En France les nobles n'avaient pas le droit de travailler ce qui fait que dans les mentalités (voire nos gènes !) le non-travail est considéré comme un privilège.
Écrit par : Rosa | samedi, 08 août 2009
Hasta siempre la liberta utopica !
Mis à part, vous n'avez pas l'impression que depuis la nuit des temps chaque mouvement "révolutionnaire" a été récupéré par les puissances au pouvoir, noblesse, bourgeoisie ou notable, et que le peuple s'est toujours retrouvé cocu comme Grosjean ?
Mais nous sommes loin de la gelée de Groseille...
Écrit par : Z'Yves | samedi, 08 août 2009
Les Belledonnes, mais c'est ce que je vois depuis mon balcon ! Tu me donnes faim, Rosa, je crois d'ici humer les arômes de confiture ! Et 68, petite élève de 3ème, je l'ai vécu à Nantes, avec beaucoup d'excitation, même si, trop jeune pour participer et réellement apréhender.
Toujours aussi agréable de te lire, Rosa...
Écrit par : Edith | mercredi, 12 août 2009
Tu es de cette région ?
l'an prochain je vais te voir !
Curieux Edith, j'étais à Arvillard. Je suis allée chercher de la Roussette chez un producteur de Saint-Jean-de-la Porte, village dont je n'avais jamais entendu parler...
et à mon retour, j'apprends qu'à cet endroit il y a eu ce terrible accident sur un passage à niveau.
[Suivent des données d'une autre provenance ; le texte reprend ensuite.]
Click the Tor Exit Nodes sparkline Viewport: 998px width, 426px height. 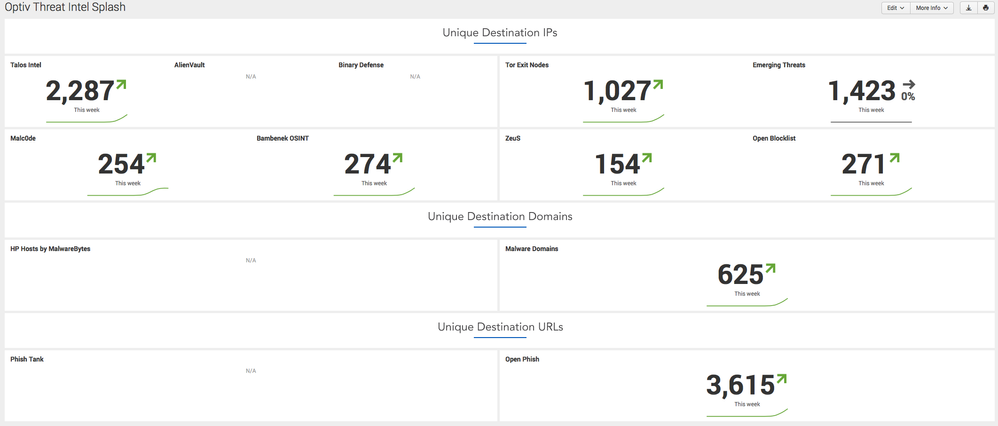pyautogui.click(x=623, y=119)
Écrit par : Rosa | mercredi, 12 août 2009
J'habite Montmélian, et je connais fort bien St Jean-de-la-Porte. Je sais que tu es originaire de la Haute-Savoie, je connais aussi, (je me suis mariée à Annecy). Et pour l'an prochain, si tu repasses par là, ce serait avec plaisir que nous pourrions faire connaissance "en vrai" un verre de Roussette à la main.
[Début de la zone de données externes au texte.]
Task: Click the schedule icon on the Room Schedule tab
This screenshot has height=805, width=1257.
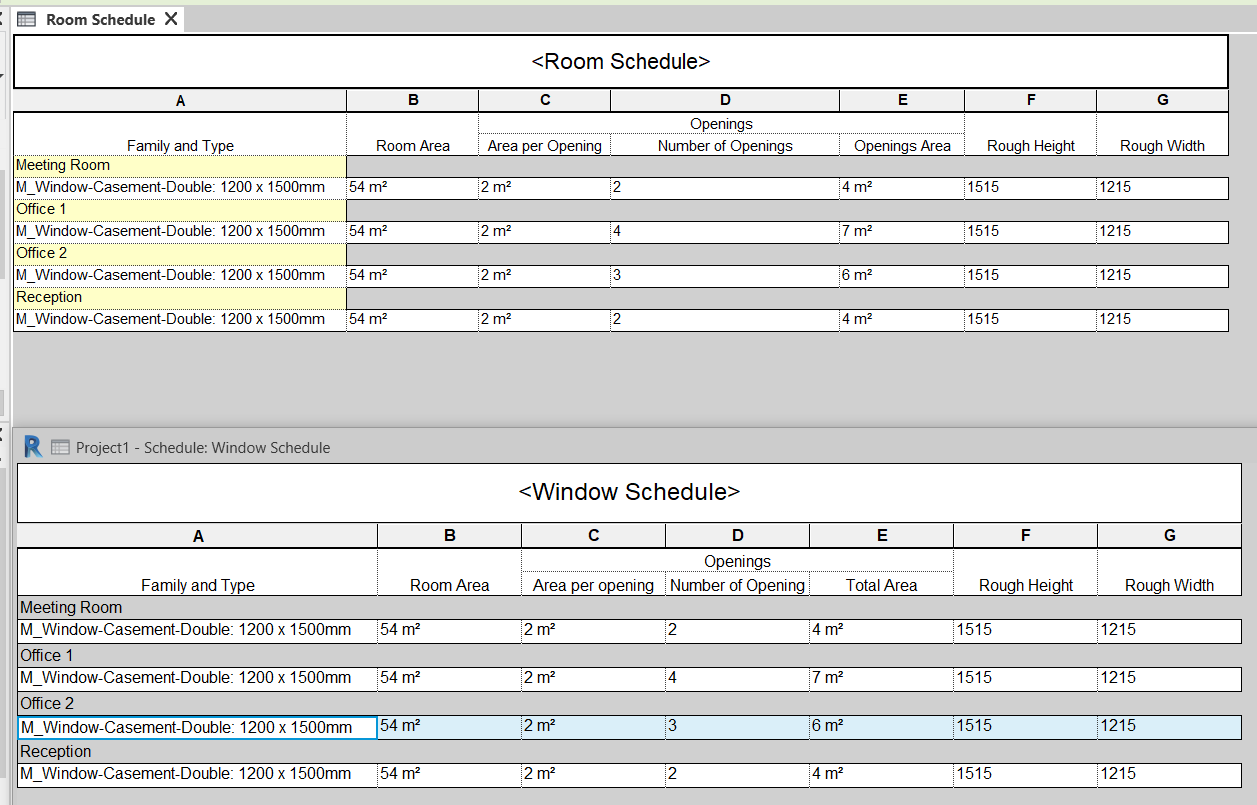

Un accident sur un passage à niveau ? Je rentre juste de vacances et je l'ignorais...
Écrit par : Edith | mercredi, 12 août 2009
Un accident terrible : une dame s'est engagée sur le passage à niveau alors que la barrière était fermée et a été happée par le train. elle avait ses deux fils dans la voiture tués également. On se demande ce qui lui est passé par la tête.
Moi je suis d'Allinges où nous avons eu également un terrible accident de car scolaire l'an dernier.
Écrit par : Rosa | mercredi, 12 août 2009
Il y a quelques jours lorsque j'entendais l'information je pensais aussi à l'an dernier...c'est dingue!
Écrit par : alsacop | mercredi, 12 août 2009
Au château des Allinges, une très belle stèle a été édifiée à la mémoire des 7 enfants et représente 7 étoiles.
Il y a aussi une plaque souvenir pour le prof qui s'était suicidé dans la foulée.
Écrit par : Rosa | mercredi, 12 août 2009
Je me souviens, tu en avais reparlé !!